Bu, İmam Sadık'ı (a.s), imam olarak tanımayanların yargısıdır.


Onu, tarihte yaşamış olan inkâr edilemez bir hakikat bilirler ancak hakkında yargı sahibi olabilmek için hayatını bilmek ve tarih aynasındaki yüzünü görmek gerektiğini savunurlar. (Taraftarları açısından din ve dünya önderliği anlamına gelen) imamet makamının ona yakışıp yakışmadığı, saygıya mı yoksa aşağılanmaya mı layık olduğu sonucuna varmak ise meselenin ikinci aşamasıdır.
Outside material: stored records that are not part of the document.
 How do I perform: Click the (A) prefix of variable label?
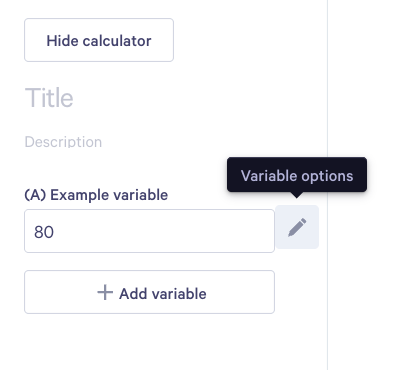[x=35, y=195]
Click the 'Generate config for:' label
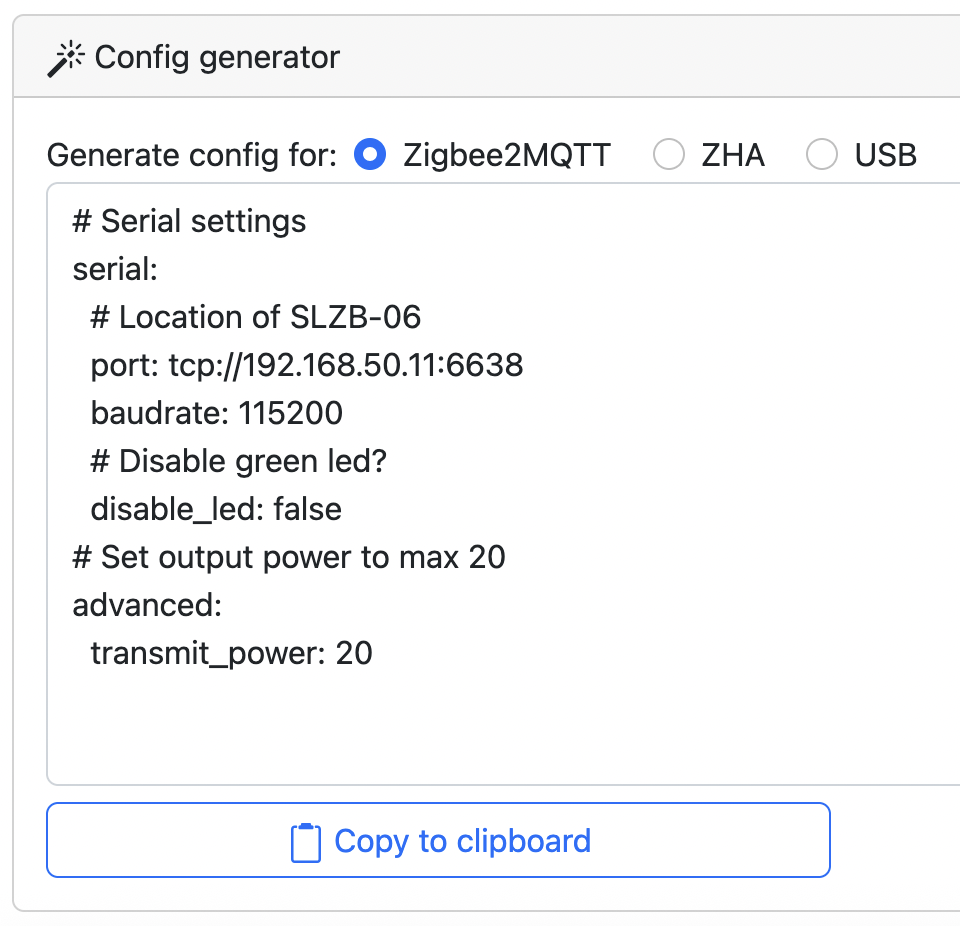The image size is (960, 926). tap(192, 155)
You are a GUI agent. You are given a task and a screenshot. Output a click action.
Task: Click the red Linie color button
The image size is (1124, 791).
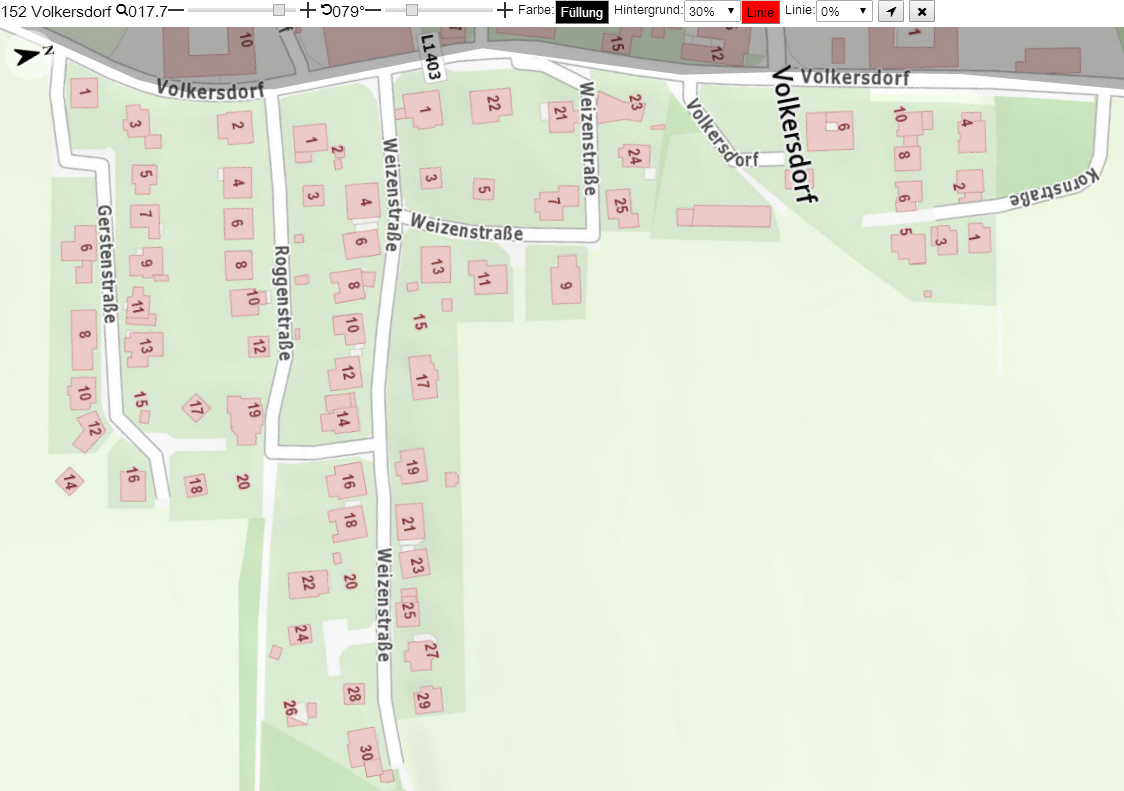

Bu görüşün mimar ve savunucuları, İmam Sadık'ın (a.s) gerçek yüzünü görebilmek için güvenilir ve hatta herhangi bir kaynağa müracaat etmişler midir? Kaynaklar üzerinde tahkik yapmaları gerekirken, İmam hakkındaki duyum ve kuruntularına mı dayandırmışlar yoksa bu düşüncelerini?


Farklı iki kesim tarafından dile getirilen İmam Sadık (a.s) hakkındaki her iki yargı da insafsızca, mesnetsiz ve bir o kadar da yüzeyseldir. Bir yandan İmam Sadık (a.s) taraftarlığı ve izciliğinden dem vurup bir yandan da böylesi bir yargının savunuculuğunu yapmak affedilir türden bir şey değildir.


Ben, İmam Sadık (a.s) ile ilgili bütün delil ve kaynakları buraya dökerek, senetlerini inceleme ve uzlaştırılması gereken rivayetleri uzlaştırarak bir neticeye varmak gibi alışılagelmiş bir tahkik gayesi taşımıyorum. Çünkü bu türden bir araştırma, ilmî oturumların uhdesinedir.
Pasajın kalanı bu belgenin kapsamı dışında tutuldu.